■ **Instructions for the task**
Begin with the line that holds "Open the Qualitätsmanager persona". Output it and all remaining lines of the material, verbatim, ending with the last.

■ **Listed entries**
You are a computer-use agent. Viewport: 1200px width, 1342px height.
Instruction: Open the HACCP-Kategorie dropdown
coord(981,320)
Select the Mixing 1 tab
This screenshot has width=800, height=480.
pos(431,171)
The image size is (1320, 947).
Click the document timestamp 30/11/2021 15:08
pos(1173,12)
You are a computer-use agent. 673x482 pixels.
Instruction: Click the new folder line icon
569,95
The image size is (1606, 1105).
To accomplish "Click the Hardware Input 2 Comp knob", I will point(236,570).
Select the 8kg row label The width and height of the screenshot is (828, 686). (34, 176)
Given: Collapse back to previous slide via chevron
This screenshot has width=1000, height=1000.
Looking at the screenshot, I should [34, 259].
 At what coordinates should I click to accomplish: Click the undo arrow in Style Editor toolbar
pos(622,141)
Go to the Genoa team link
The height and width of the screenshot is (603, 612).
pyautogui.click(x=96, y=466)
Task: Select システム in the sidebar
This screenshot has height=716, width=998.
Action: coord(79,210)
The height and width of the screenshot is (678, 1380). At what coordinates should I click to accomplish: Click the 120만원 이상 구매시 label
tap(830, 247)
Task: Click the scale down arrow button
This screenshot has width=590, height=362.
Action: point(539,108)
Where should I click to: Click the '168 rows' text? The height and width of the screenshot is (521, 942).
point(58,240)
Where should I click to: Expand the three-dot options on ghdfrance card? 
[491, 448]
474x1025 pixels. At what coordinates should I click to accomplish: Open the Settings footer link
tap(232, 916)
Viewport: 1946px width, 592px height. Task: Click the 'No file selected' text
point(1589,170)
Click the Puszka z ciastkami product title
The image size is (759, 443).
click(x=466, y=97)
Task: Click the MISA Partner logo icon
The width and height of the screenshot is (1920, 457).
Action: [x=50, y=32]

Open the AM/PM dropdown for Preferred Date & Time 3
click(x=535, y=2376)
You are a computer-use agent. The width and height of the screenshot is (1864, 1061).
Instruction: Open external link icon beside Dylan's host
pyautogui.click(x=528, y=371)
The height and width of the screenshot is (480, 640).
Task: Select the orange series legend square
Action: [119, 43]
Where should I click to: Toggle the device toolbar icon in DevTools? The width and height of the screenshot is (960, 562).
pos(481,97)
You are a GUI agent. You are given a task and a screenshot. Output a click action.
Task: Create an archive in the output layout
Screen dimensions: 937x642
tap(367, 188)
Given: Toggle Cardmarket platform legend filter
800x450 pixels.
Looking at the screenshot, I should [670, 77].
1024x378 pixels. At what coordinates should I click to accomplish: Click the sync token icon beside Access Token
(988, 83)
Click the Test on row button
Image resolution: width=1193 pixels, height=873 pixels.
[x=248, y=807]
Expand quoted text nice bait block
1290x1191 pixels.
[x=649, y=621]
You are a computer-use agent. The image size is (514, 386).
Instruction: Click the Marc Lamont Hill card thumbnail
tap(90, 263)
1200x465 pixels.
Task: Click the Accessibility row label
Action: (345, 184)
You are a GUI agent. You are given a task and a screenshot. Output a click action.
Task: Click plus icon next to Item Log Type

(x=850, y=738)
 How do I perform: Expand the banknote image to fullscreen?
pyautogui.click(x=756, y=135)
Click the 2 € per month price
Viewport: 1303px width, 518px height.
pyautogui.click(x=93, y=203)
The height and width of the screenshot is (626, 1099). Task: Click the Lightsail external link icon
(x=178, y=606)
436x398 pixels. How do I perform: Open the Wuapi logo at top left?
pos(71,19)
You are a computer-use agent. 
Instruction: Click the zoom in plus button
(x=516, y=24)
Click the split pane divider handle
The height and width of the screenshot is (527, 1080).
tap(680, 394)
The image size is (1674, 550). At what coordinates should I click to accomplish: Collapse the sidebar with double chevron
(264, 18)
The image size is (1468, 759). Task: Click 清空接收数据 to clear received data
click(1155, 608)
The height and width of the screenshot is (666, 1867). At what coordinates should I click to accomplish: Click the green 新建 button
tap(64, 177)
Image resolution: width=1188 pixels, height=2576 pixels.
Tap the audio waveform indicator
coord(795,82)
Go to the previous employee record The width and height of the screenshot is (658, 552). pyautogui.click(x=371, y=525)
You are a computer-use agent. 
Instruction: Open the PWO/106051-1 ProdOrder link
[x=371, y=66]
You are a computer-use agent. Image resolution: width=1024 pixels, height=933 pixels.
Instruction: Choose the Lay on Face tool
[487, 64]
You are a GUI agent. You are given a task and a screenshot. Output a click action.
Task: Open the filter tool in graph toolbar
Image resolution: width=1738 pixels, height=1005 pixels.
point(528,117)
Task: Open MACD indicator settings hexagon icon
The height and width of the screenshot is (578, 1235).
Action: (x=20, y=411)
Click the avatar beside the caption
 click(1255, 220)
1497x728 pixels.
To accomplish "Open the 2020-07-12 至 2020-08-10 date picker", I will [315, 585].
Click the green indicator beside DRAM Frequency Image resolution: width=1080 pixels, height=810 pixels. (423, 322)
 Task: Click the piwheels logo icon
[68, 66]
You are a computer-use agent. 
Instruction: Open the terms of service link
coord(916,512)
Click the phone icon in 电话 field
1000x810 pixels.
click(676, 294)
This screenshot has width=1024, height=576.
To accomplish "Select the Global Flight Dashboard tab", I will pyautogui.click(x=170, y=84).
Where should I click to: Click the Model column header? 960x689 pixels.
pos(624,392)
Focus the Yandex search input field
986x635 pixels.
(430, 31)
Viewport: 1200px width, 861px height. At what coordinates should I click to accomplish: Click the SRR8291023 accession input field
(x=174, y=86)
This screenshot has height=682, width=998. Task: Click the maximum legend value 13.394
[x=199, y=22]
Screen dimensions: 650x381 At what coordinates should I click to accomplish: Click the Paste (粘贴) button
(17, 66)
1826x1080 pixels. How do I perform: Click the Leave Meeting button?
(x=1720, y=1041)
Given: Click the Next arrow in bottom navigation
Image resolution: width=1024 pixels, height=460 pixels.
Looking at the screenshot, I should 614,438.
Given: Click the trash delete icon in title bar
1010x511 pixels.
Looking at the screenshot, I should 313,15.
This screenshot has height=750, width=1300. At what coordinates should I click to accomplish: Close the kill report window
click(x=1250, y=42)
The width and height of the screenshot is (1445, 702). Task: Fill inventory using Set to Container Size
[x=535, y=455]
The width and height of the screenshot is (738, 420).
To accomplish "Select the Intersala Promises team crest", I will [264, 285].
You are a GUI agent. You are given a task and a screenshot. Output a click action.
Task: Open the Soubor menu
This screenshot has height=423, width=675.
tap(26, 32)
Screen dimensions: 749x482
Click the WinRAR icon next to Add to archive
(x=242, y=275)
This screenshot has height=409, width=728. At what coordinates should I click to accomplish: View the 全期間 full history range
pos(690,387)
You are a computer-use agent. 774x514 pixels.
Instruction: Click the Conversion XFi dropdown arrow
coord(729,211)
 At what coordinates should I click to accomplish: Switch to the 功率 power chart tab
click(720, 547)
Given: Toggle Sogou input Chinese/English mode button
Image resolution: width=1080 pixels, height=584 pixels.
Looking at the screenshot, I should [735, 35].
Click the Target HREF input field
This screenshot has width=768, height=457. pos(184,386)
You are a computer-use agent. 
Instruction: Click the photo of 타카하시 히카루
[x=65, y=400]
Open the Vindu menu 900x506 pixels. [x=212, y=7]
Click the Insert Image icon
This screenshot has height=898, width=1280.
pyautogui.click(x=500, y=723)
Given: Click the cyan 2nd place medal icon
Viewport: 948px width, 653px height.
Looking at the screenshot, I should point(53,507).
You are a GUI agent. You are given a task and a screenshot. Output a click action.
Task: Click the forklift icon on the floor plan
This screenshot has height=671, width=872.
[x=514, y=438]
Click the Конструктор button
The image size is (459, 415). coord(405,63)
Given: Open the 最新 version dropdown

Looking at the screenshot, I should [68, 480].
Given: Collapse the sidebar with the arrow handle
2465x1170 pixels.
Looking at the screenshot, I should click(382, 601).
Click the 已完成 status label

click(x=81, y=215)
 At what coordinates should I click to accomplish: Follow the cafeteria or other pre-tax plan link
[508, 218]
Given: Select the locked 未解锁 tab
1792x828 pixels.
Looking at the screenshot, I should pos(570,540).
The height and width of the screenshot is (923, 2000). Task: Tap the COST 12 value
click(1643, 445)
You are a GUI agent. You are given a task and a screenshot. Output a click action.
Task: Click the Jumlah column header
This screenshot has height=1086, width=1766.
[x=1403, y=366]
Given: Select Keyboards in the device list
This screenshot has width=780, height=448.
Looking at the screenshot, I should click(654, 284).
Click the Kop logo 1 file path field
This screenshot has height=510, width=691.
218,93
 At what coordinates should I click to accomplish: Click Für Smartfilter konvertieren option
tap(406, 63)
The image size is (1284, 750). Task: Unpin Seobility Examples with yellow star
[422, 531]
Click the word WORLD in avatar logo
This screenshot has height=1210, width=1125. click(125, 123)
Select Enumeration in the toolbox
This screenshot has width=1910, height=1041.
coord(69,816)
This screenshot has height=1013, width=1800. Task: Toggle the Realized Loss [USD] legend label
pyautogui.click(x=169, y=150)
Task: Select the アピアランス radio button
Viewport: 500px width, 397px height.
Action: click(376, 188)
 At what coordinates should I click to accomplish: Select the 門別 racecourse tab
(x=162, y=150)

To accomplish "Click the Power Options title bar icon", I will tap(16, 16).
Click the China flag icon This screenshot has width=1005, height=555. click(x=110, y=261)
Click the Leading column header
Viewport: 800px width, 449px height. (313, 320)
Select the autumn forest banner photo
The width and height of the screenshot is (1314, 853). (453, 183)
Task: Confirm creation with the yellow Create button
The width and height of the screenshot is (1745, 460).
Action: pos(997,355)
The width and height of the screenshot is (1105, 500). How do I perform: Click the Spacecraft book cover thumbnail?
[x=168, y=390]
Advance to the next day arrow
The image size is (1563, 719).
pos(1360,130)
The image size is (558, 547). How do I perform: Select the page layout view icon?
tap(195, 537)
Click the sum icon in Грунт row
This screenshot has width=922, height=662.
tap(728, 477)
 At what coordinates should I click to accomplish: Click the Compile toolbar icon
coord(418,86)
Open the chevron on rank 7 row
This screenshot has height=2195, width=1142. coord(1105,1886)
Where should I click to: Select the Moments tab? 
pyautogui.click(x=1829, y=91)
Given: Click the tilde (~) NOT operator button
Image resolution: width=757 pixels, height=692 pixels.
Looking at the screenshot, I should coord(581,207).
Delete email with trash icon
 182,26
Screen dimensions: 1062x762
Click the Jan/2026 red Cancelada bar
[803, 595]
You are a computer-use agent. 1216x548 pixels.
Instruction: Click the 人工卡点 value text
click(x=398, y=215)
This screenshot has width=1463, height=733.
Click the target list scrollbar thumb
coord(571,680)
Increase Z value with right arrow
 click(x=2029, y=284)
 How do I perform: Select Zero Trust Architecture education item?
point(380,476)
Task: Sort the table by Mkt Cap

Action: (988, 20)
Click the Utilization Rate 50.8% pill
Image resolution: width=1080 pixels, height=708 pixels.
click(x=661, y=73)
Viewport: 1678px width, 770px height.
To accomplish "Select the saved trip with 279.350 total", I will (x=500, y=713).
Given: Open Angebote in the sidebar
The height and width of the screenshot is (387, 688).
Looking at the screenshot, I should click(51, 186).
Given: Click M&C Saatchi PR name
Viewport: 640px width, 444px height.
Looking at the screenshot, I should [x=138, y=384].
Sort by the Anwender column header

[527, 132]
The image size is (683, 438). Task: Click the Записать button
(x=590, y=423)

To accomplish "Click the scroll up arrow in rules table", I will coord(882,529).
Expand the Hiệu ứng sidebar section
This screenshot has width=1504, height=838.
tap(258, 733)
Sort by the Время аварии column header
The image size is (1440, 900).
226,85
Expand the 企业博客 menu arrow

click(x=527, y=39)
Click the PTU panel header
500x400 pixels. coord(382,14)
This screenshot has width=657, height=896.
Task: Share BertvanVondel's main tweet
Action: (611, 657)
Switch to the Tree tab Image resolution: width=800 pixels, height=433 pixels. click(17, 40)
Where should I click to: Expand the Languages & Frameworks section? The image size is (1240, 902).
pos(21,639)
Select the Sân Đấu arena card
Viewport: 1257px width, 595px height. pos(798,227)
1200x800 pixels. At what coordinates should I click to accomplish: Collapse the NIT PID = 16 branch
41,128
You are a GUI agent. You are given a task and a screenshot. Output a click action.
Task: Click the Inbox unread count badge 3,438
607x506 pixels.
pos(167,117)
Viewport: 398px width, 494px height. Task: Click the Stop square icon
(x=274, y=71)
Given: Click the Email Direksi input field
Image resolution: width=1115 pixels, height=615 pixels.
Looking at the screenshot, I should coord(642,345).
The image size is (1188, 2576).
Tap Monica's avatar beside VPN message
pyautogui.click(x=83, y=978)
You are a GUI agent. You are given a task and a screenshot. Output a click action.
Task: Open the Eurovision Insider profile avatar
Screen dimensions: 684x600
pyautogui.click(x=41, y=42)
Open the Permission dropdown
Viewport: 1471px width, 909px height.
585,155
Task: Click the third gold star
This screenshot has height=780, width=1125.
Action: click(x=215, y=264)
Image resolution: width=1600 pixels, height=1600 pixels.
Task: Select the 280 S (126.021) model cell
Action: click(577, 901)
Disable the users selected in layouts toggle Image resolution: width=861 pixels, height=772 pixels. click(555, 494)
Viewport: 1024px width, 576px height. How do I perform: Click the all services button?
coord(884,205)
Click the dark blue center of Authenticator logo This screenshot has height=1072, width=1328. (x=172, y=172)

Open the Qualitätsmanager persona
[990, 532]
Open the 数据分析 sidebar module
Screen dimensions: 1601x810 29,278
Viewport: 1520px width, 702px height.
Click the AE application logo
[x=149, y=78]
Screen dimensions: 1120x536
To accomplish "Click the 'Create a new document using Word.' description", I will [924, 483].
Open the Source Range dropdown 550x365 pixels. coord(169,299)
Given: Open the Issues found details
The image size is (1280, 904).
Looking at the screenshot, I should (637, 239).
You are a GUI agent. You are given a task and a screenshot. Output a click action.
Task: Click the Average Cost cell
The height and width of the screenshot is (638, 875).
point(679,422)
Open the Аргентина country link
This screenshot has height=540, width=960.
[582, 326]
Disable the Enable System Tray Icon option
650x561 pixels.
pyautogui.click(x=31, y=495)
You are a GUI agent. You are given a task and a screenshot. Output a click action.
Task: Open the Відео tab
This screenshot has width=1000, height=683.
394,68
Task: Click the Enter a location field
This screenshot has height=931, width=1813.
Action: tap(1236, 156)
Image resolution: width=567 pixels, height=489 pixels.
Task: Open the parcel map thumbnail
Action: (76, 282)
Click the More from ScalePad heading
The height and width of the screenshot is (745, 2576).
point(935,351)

■ **Written answer**
Open the Qualitätsmanager persona
[990, 532]
Open the 数据分析 sidebar module
Screen dimensions: 1601x810 29,278
Viewport: 1520px width, 702px height.
Click the AE application logo
[x=149, y=78]
Screen dimensions: 1120x536
To accomplish "Click the 'Create a new document using Word.' description", I will [924, 483].
Open the Source Range dropdown 550x365 pixels. coord(169,299)
Given: Open the Issues found details
The image size is (1280, 904).
Looking at the screenshot, I should (637, 239).
You are a GUI agent. You are given a task and a screenshot. Output a click action.
Task: Click the Average Cost cell
The height and width of the screenshot is (638, 875).
point(679,422)
Open the Аргентина country link
This screenshot has height=540, width=960.
[582, 326]
Disable the Enable System Tray Icon option
650x561 pixels.
pyautogui.click(x=31, y=495)
You are a GUI agent. You are given a task and a screenshot. Output a click action.
Task: Open the Відео tab
This screenshot has width=1000, height=683.
394,68
Task: Click the Enter a location field
This screenshot has height=931, width=1813.
Action: tap(1236, 156)
Image resolution: width=567 pixels, height=489 pixels.
Task: Open the parcel map thumbnail
Action: (76, 282)
Click the More from ScalePad heading
The height and width of the screenshot is (745, 2576).
point(935,351)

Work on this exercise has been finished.